ANA NÚÑEZ RODRÍGUEZ – Cooking Potato Stories

Cooking Potato Stories explores how the potato—its migration, history, and cultural significance—reflects questions of identity, memory, and colonial legacies. Rooted in the tension between personal and social identity, the project traces how the displacement of people and plants shapes collective narratives. Using the potato as a lens, it examines power, heritage, and imagination, connecting transatlantic histories and food cultures to rethink how societies understand themselves and other worlds.

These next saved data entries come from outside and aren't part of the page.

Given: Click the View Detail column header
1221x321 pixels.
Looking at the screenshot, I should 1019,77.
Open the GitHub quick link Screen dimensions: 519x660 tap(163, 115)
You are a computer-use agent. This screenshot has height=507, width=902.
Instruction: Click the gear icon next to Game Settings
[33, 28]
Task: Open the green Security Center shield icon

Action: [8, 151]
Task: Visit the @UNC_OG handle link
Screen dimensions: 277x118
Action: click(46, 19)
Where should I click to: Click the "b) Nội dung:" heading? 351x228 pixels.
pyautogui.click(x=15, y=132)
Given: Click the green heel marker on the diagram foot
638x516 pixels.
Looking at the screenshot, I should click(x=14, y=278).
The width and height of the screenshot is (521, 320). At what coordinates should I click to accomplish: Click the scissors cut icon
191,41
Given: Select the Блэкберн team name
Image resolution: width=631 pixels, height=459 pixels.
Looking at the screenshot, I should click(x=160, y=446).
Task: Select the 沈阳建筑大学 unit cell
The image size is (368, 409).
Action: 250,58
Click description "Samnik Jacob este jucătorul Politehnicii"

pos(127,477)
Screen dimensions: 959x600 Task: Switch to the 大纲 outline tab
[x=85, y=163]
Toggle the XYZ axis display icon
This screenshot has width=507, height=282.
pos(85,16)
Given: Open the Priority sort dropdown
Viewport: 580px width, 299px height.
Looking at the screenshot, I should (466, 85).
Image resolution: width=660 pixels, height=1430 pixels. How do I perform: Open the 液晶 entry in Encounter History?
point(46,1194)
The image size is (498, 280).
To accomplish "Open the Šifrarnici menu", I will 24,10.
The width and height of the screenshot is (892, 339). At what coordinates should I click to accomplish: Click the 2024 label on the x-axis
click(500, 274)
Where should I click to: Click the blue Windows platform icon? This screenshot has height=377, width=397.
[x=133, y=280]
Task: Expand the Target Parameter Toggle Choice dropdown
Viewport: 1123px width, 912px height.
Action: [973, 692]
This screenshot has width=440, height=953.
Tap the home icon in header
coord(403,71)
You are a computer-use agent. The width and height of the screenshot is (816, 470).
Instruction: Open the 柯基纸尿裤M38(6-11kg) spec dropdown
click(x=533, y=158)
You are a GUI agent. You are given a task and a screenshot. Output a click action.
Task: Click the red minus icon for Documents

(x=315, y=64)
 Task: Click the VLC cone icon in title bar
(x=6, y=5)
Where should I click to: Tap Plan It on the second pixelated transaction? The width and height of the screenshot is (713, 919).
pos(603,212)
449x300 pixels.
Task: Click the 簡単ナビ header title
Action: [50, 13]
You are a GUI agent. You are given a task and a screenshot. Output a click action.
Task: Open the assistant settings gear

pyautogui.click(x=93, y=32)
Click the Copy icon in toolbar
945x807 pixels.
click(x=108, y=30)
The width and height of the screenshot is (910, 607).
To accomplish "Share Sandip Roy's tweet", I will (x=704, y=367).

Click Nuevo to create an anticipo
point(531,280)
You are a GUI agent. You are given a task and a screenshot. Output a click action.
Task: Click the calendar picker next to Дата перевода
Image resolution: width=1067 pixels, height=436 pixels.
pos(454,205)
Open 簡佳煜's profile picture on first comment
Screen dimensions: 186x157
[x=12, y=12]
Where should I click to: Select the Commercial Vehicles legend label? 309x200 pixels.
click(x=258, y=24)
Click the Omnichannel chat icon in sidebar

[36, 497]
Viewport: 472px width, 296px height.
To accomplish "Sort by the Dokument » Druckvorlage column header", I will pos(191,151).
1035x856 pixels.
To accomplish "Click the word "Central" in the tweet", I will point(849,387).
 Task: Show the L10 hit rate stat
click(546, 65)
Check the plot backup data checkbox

Ana Nuñez Rodriguez is a research-based photographer working between Spain and Colombia. Her work explores the politics of identity, colonial legacies, and human–non-human relationships, adopting a multispecies perspective to challenge anthropocentric and extractivist dynamics.She has received awards including the Galega Documentary Photography Editorial Prize (2022) and participated in programs such as Lighthouse at Fotodok (2020–21) and Futures Photography (2022). Her work has been exhibited at FOAM (Amsterdam), Photo Ireland (Dublin), Athens Photo Festival, ARTBO (Bogotá), and others. In 2023, she published Hoja Bandera, shortlisted for Best Photobook of the Year at Les Rencontres d’Arles and PhotoEspaña.

ALASTAIR PHILIP WIPER – Cold Comfort

British photographer Alastair Philip Wiper (Hamburg, 1980) is known for his industrial, scientific, and architectural work, marked by striking lines, symmetry, colour, and dark humour. He explores machines, technology, and infrastructure to reflect on human desires and questions about the universe. His work has appeared in Wired, Vice, Scientific American, and The Guardian, and is held in collections including the Design Museum (London) and RIBA. Wiper has published Building Stories (2023), Unintended Beauty (2020), and The Art of Impossible (2015), and exhibited at RIBA (London) and MADD (Bordeaux).

Cold Comfort explores the absurd theatre of the atomic age: secret weapons labs, hospitals using isotopes to save lives, fallout shelters for politicians, the architecture of survival, fusion machines that look like spaceships, and a culture that turned annihilation into comic books, candy bars, and cocktails. It is a story of both destruction and salvation — and of the physical, psychological, and temporal displacements that follow in the atom’s wake.